São os movimentos sociais, as lutas coletivas que radicalizam suas formas de luta desnudando as bases sociais de produção da desigualdade. Cabe a nós, assistentes sociais, fortalecer as formas de resistência a essas desigualdades e desvelar os potenciais de mobilização. Nossa vinculação aos movimentos propiciará a abertura de possibilidades interventivas de trabalhar com os sujeitos estratégias coletivas de encaminhamento de suas necessidades.
As mulheres, Mães de Maio e de outras dezenas de movimentos nascidos para se contrapor ao genocídio do Estado, seguem mobilizadas, resistindo e persistindo, junto às centenas e milhares de familiares vítimas da violência Brasil afora. Os familiares de vítimas neste percurso na busca por justiça acessam ou tentam acessar políticas públicas as quais nós, assistentes sociais, estamos inseridos/as. Nesse sentido, é crucial, com base em nossos preceitos éticos, na efetivação do princípio ético da defesa intransigente dos direitos humanos, que saibamos reconhecer estas causas, reconhecer essa expressão de racismo que tanto combatemos, pois, nas periferias das cidades, a presença do Estado se dá dessa única forma: pela violação do principal direito humano, o direito à vida!
Comissão Ampliada de Ética e Direitos Humanos (CAEDH)
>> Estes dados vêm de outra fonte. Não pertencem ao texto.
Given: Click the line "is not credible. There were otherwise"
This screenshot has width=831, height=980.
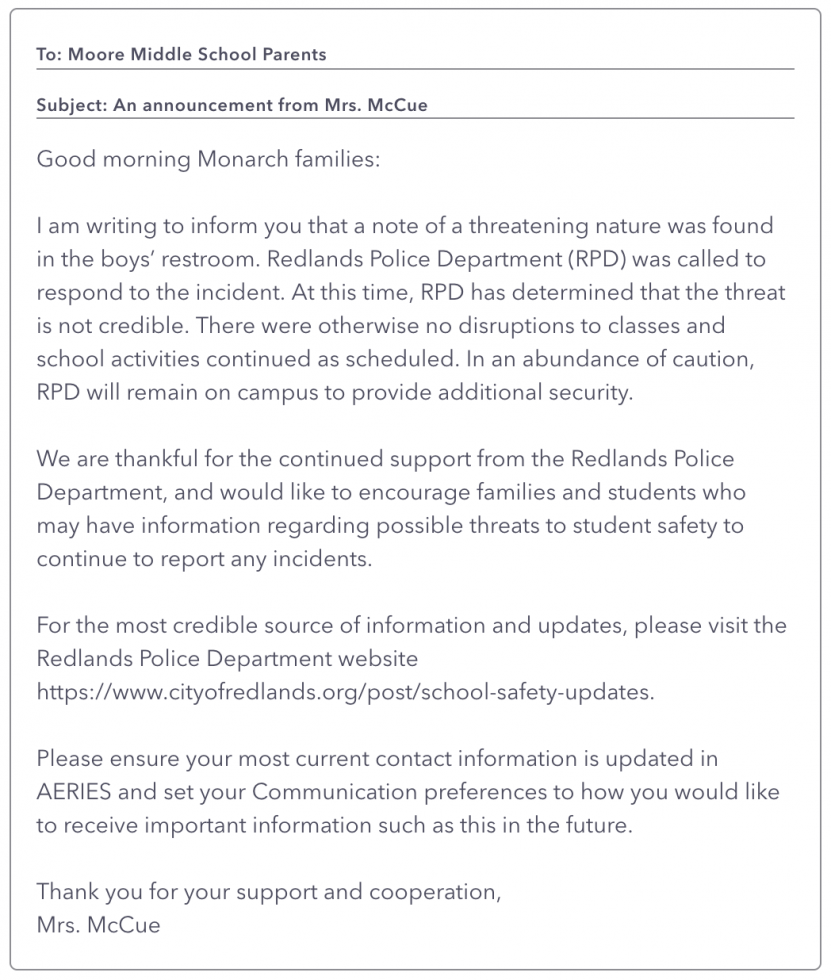Looking at the screenshot, I should tap(380, 326).
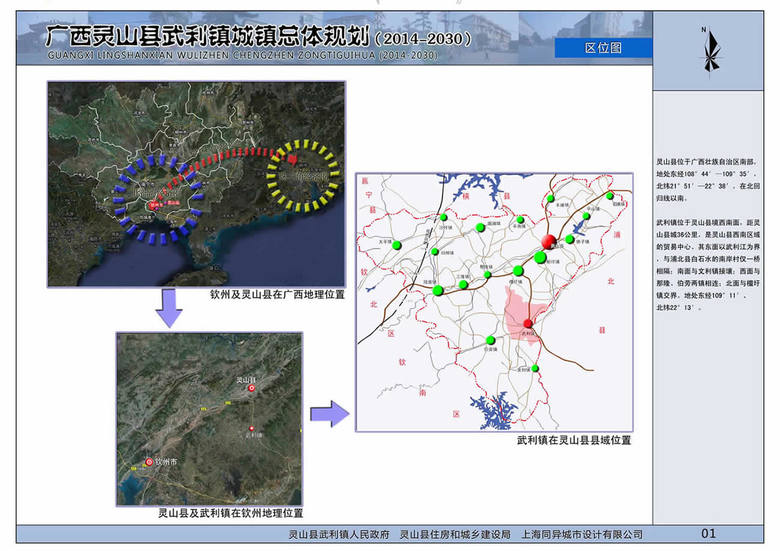The height and width of the screenshot is (551, 780).
Task: Click the red arrowhead inside yellow dashed circle
Action: coord(291,159)
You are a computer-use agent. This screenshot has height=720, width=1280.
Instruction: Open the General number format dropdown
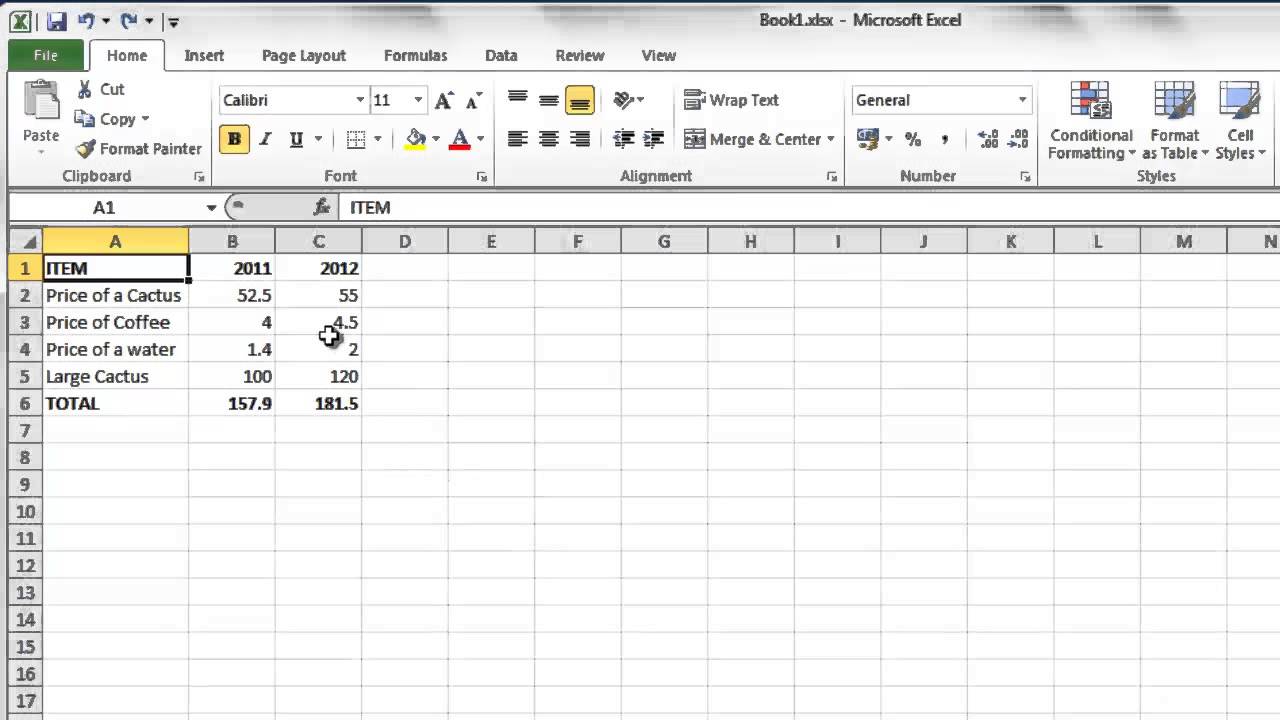click(1021, 100)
Conselho Regional de Serviço Social – 9ª Região (CRESS-SP)
Maio de 2021
Referências:
[1] DURIGUETTO, M.L. Movimentos Sociais e Serviço Social no Brasil pós- anos 1990: desafios e perspectivas. In: ABRAMIDES, M.B e DURIGUETTO, M.L. Movimentos Sociais e Serviço Social uma relação necessária. São Paulo: Cortez, 2014.